Einträge zur Elementposition:
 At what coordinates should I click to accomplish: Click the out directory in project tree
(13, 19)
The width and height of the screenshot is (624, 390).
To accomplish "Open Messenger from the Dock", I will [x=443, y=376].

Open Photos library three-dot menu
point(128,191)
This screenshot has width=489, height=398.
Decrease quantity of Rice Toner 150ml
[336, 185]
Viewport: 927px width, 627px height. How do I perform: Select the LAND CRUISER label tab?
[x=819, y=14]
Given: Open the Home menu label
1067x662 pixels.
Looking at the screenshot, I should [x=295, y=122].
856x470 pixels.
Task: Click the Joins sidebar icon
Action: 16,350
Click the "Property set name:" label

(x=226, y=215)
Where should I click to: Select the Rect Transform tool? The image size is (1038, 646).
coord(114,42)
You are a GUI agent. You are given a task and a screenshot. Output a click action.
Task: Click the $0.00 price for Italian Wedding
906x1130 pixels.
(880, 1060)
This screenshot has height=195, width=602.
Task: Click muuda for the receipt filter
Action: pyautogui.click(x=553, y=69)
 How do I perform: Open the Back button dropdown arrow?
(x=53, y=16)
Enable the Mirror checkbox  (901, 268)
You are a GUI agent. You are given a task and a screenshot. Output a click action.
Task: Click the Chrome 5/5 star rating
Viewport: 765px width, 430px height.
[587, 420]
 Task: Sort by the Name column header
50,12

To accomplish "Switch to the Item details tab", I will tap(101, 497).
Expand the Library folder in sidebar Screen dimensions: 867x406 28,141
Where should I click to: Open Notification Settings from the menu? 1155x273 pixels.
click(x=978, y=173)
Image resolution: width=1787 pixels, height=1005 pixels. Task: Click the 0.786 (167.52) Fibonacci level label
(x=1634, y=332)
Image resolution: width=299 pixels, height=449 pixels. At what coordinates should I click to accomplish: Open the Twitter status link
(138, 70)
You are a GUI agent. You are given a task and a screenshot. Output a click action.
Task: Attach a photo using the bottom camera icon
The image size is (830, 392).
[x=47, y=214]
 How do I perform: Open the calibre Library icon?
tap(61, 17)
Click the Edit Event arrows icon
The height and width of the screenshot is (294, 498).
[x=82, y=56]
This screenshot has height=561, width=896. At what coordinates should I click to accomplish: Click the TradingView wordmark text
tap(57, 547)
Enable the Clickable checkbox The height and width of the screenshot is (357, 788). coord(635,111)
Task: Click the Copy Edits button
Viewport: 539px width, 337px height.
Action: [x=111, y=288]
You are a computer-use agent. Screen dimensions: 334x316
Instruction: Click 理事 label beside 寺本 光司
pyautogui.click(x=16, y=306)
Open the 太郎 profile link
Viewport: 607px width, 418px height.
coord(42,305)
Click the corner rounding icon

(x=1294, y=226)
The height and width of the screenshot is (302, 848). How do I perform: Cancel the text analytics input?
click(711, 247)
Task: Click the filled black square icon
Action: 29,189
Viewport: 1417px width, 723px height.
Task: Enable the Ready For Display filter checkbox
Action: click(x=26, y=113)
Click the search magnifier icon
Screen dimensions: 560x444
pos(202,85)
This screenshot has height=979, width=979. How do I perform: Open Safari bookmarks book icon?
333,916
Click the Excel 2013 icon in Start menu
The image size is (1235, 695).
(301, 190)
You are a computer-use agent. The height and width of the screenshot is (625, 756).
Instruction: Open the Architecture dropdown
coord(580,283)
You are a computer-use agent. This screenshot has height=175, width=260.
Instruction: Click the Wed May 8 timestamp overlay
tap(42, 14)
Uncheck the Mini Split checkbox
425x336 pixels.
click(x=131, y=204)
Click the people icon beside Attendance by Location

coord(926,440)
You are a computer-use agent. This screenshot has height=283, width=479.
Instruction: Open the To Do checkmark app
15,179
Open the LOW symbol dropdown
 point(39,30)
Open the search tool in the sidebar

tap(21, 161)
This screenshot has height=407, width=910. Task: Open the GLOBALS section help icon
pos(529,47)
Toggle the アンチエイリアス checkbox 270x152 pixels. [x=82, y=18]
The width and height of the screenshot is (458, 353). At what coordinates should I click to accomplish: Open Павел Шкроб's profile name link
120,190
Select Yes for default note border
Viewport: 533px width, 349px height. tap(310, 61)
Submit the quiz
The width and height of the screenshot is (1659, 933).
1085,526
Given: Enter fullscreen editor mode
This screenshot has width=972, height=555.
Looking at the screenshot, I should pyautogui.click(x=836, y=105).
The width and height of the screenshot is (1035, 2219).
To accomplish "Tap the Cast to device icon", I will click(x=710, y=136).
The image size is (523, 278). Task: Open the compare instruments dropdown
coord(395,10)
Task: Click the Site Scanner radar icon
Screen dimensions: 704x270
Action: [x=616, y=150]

• [Aufgabenstellung]: Überführe sämtliche Zeilen der obigen Einträge in eine nummerierte Liste. Leerzeilen entfallen dabei.

• [Musterlösung]:
1.  At what coordinates should I click to accomplish: Click the out directory in project tree
2. (13, 19)
3. The width and height of the screenshot is (624, 390).
4. To accomplish "Open Messenger from the Dock", I will [x=443, y=376].
5. Open Photos library three-dot menu
6. point(128,191)
7. This screenshot has width=489, height=398.
8. Decrease quantity of Rice Toner 150ml
9. [336, 185]
10. Viewport: 927px width, 627px height. How do I perform: Select the LAND CRUISER label tab?
11. [x=819, y=14]
12. Given: Open the Home menu label
13. 1067x662 pixels.
14. Looking at the screenshot, I should [x=295, y=122].
15. 856x470 pixels.
16. Task: Click the Joins sidebar icon
17. Action: 16,350
18. Click the "Property set name:" label
19. (x=226, y=215)
20. Where should I click to: Select the Rect Transform tool? The image size is (1038, 646).
21. coord(114,42)
22. You are a GUI agent. You are given a task and a screenshot. Output a click action.
23. Task: Click the $0.00 price for Italian Wedding
24. 906x1130 pixels.
25. (880, 1060)
26. This screenshot has height=195, width=602.
27. Task: Click muuda for the receipt filter
28. Action: pyautogui.click(x=553, y=69)
29.  How do I perform: Open the Back button dropdown arrow?
30. (x=53, y=16)
31. Enable the Mirror checkbox  (901, 268)
32. You are a GUI agent. You are given a task and a screenshot. Output a click action.
33. Task: Click the Chrome 5/5 star rating
34. Viewport: 765px width, 430px height.
35. [587, 420]
36.  Task: Sort by the Name column header
37. 50,12
38. To accomplish "Switch to the Item details tab", I will tap(101, 497).
39. Expand the Library folder in sidebar Screen dimensions: 867x406 28,141
40. Where should I click to: Open Notification Settings from the menu? 1155x273 pixels.
41. click(x=978, y=173)
42. Image resolution: width=1787 pixels, height=1005 pixels. Task: Click the 0.786 (167.52) Fibonacci level label
43. (x=1634, y=332)
44. Image resolution: width=299 pixels, height=449 pixels. At what coordinates should I click to accomplish: Open the Twitter status link
45. (138, 70)
46. You are a GUI agent. You are given a task and a screenshot. Output a click action.
47. Task: Attach a photo using the bottom camera icon
48. The image size is (830, 392).
49. [x=47, y=214]
50.  How do I perform: Open the calibre Library icon?
51. tap(61, 17)
52. Click the Edit Event arrows icon
53. The height and width of the screenshot is (294, 498).
54. [x=82, y=56]
55. This screenshot has height=561, width=896. At what coordinates should I click to accomplish: Click the TradingView wordmark text
56. tap(57, 547)
57. Enable the Clickable checkbox The height and width of the screenshot is (357, 788). coord(635,111)
58. Task: Click the Copy Edits button
59. Viewport: 539px width, 337px height.
60. Action: [x=111, y=288]
61. You are a computer-use agent. Screen dimensions: 334x316
62. Instruction: Click 理事 label beside 寺本 光司
63. pyautogui.click(x=16, y=306)
64. Open the 太郎 profile link
65. Viewport: 607px width, 418px height.
66. coord(42,305)
67. Click the corner rounding icon
68. (x=1294, y=226)
69. The height and width of the screenshot is (302, 848). How do I perform: Cancel the text analytics input?
70. click(711, 247)
71. Task: Click the filled black square icon
72. Action: 29,189
73. Viewport: 1417px width, 723px height.
74. Task: Enable the Ready For Display filter checkbox
75. Action: click(x=26, y=113)
76. Click the search magnifier icon
77. Screen dimensions: 560x444
78. pos(202,85)
79. This screenshot has height=979, width=979. How do I perform: Open Safari bookmarks book icon?
80. 333,916
81. Click the Excel 2013 icon in Start menu
82. The image size is (1235, 695).
83. (301, 190)
84. You are a computer-use agent. The height and width of the screenshot is (625, 756).
85. Instruction: Open the Architecture dropdown
86. coord(580,283)
87. You are a computer-use agent. This screenshot has height=175, width=260.
88. Instruction: Click the Wed May 8 timestamp overlay
89. tap(42, 14)
90. Uncheck the Mini Split checkbox
91. 425x336 pixels.
92. click(x=131, y=204)
93. Click the people icon beside Attendance by Location
94. coord(926,440)
95. You are a computer-use agent. This screenshot has height=283, width=479.
96. Instruction: Open the To Do checkmark app
97. 15,179
98. Open the LOW symbol dropdown
99.  point(39,30)
100. Open the search tool in the sidebar
101. tap(21, 161)
102. This screenshot has height=407, width=910. Task: Open the GLOBALS section help icon
103. pos(529,47)
104. Toggle the アンチエイリアス checkbox 270x152 pixels. [x=82, y=18]
105. The width and height of the screenshot is (458, 353). At what coordinates should I click to accomplish: Open Павел Шкроб's profile name link
106. 120,190
107. Select Yes for default note border
108. Viewport: 533px width, 349px height. tap(310, 61)
109. Submit the quiz
110. The width and height of the screenshot is (1659, 933).
111. 1085,526
112. Given: Enter fullscreen editor mode
113. This screenshot has width=972, height=555.
114. Looking at the screenshot, I should pyautogui.click(x=836, y=105).
115. The width and height of the screenshot is (1035, 2219).
116. To accomplish "Tap the Cast to device icon", I will click(x=710, y=136).
117. The image size is (523, 278). Task: Open the compare instruments dropdown
118. coord(395,10)
119. Task: Click the Site Scanner radar icon
120. Screen dimensions: 704x270
121. Action: [x=616, y=150]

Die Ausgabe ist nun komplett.